:: Exercise description ::
Copy out the listing below, starting with the line that contains "Open Portuguese Adult" and ending with the line that contains "Looking at the", both included. Leave the pictures out.

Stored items
■ ■ ■

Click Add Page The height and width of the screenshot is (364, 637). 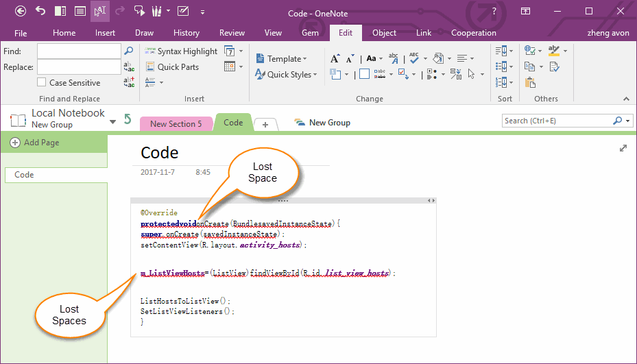(x=35, y=143)
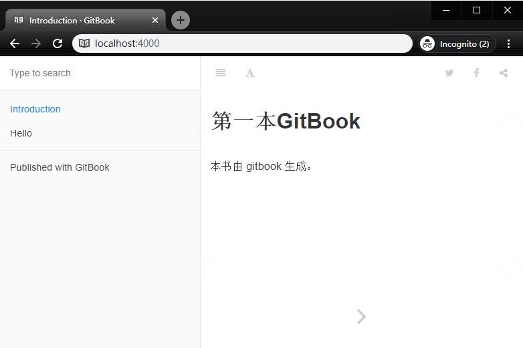Close the Introduction · GitBook tab
This screenshot has height=348, width=523.
point(155,20)
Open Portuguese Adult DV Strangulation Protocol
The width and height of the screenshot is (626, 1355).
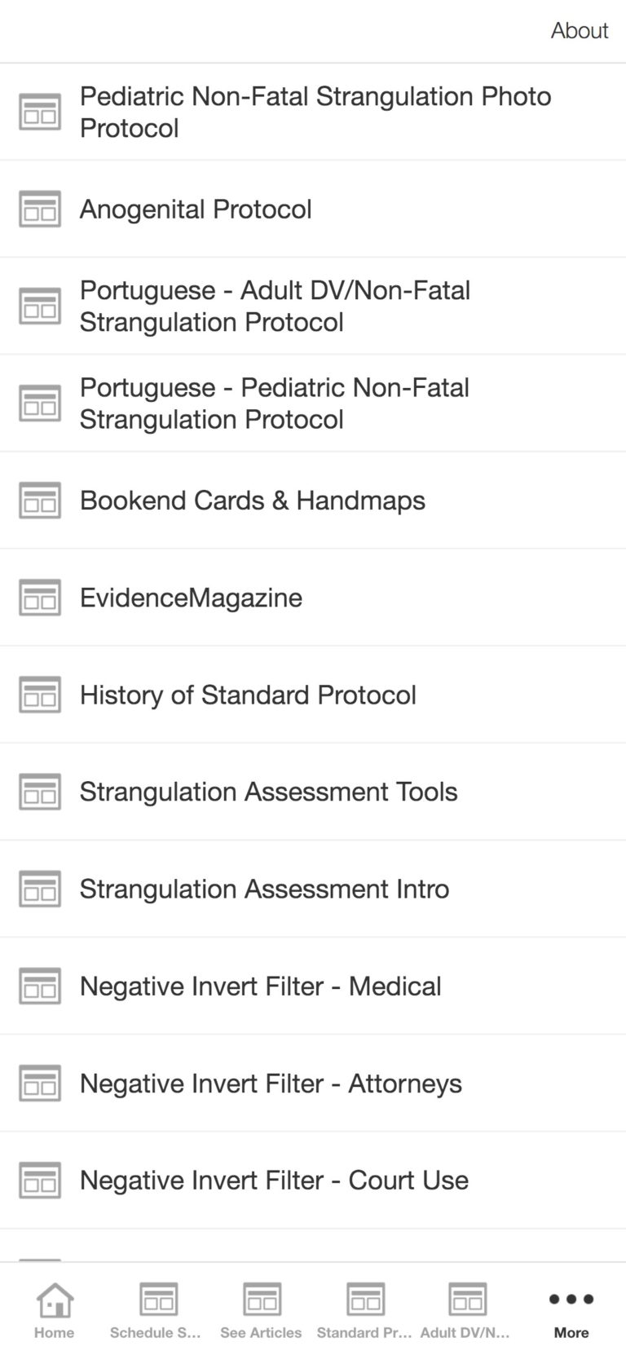coord(275,306)
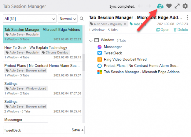The width and height of the screenshot is (191, 137).
Task: Collapse the Window tree chevron
Action: pyautogui.click(x=91, y=40)
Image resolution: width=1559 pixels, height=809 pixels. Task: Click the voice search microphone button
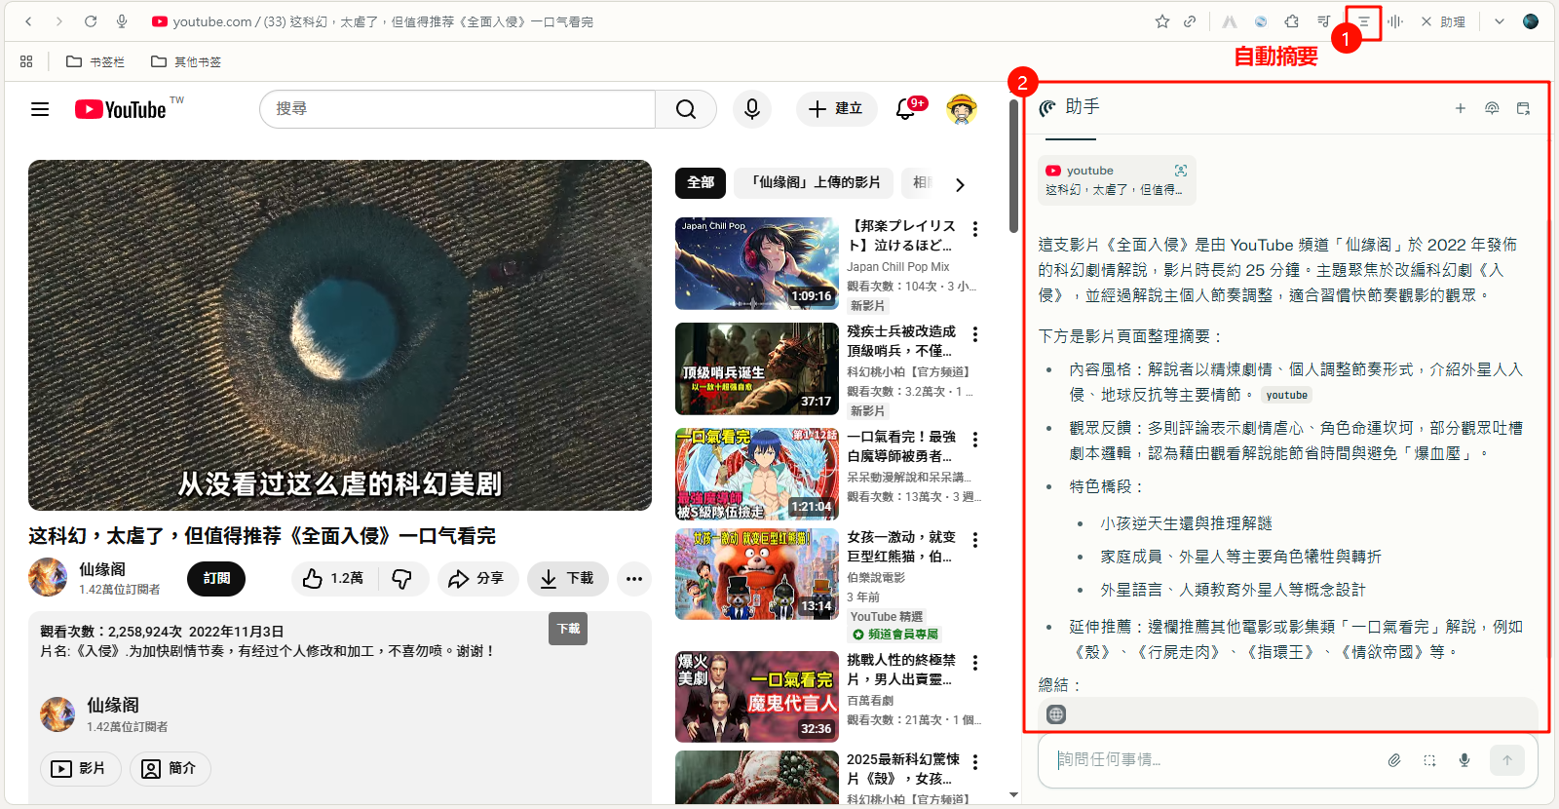pyautogui.click(x=751, y=109)
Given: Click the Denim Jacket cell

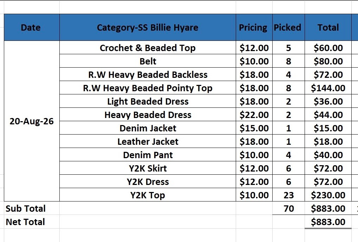Looking at the screenshot, I should [x=148, y=128].
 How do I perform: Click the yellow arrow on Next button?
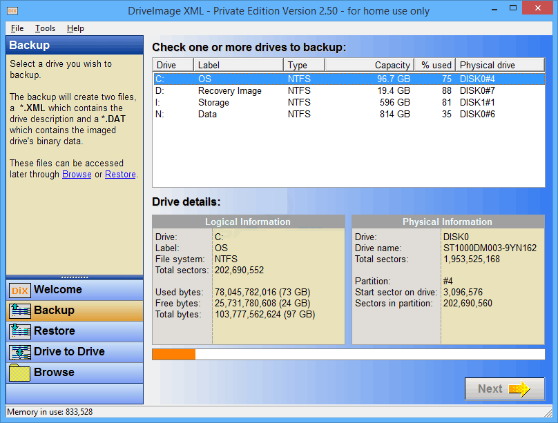point(519,389)
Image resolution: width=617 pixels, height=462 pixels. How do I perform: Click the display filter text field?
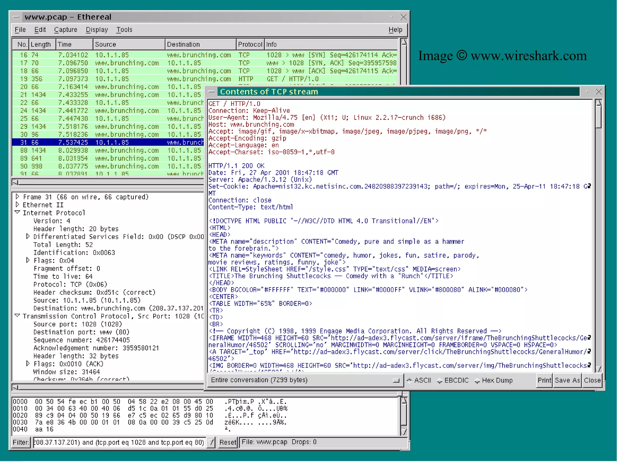tap(119, 442)
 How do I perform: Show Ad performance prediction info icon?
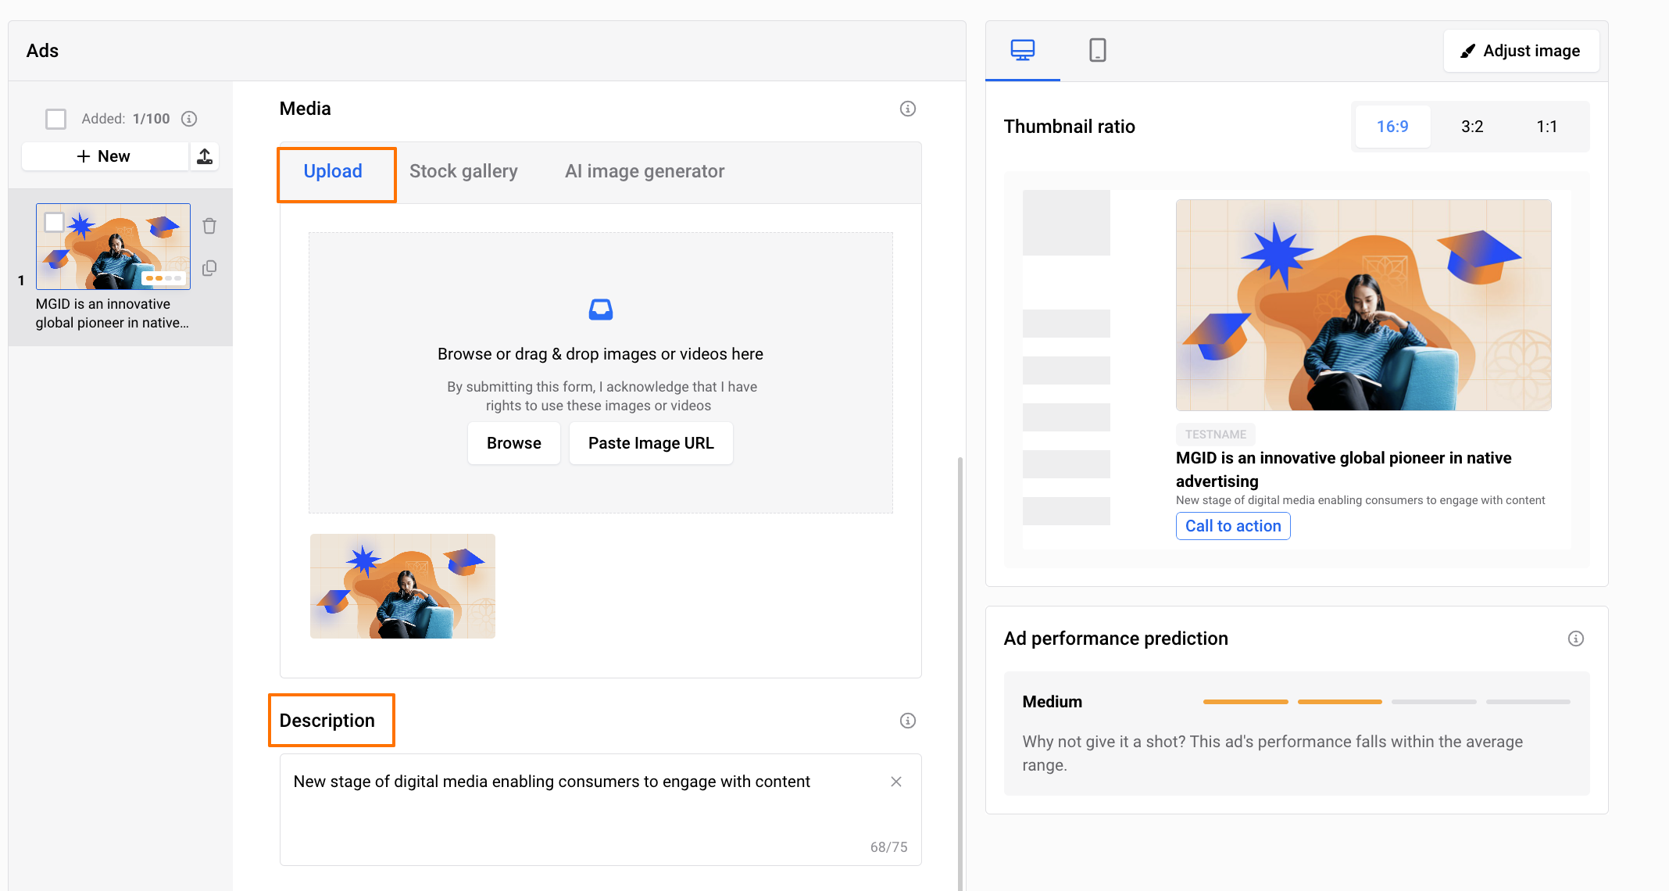pos(1575,639)
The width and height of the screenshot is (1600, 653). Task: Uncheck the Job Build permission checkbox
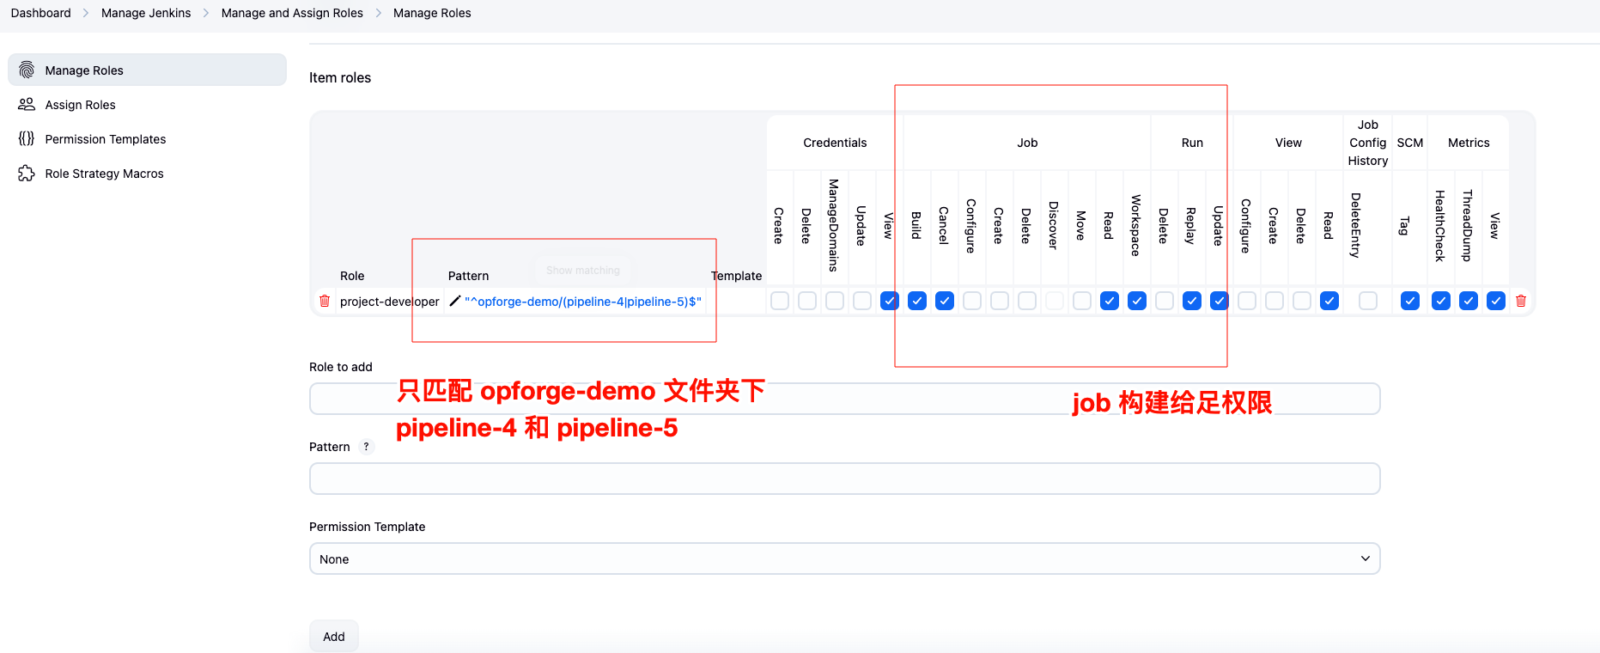[917, 302]
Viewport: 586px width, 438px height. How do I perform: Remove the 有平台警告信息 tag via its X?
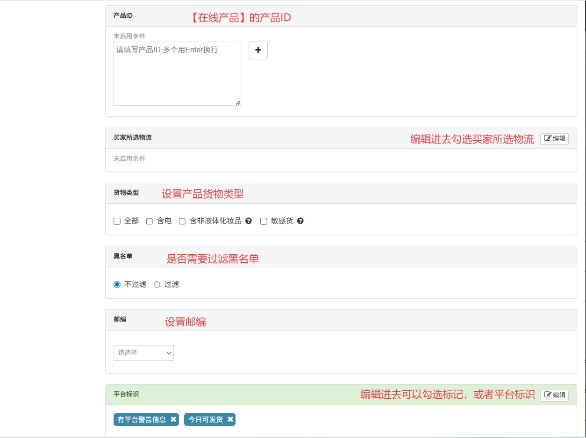(x=173, y=419)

■ ■ ■

:: Task solution ::
Open Portuguese Adult DV Strangulation Protocol
The width and height of the screenshot is (626, 1355).
coord(275,306)
The width and height of the screenshot is (191, 137).
Task: Collapse the Window tree chevron
Action: pyautogui.click(x=91, y=40)
Image resolution: width=1559 pixels, height=809 pixels. Task: Click the voice search microphone button
pyautogui.click(x=751, y=109)
Given: Click the Denim Jacket cell

Looking at the screenshot, I should [x=148, y=128].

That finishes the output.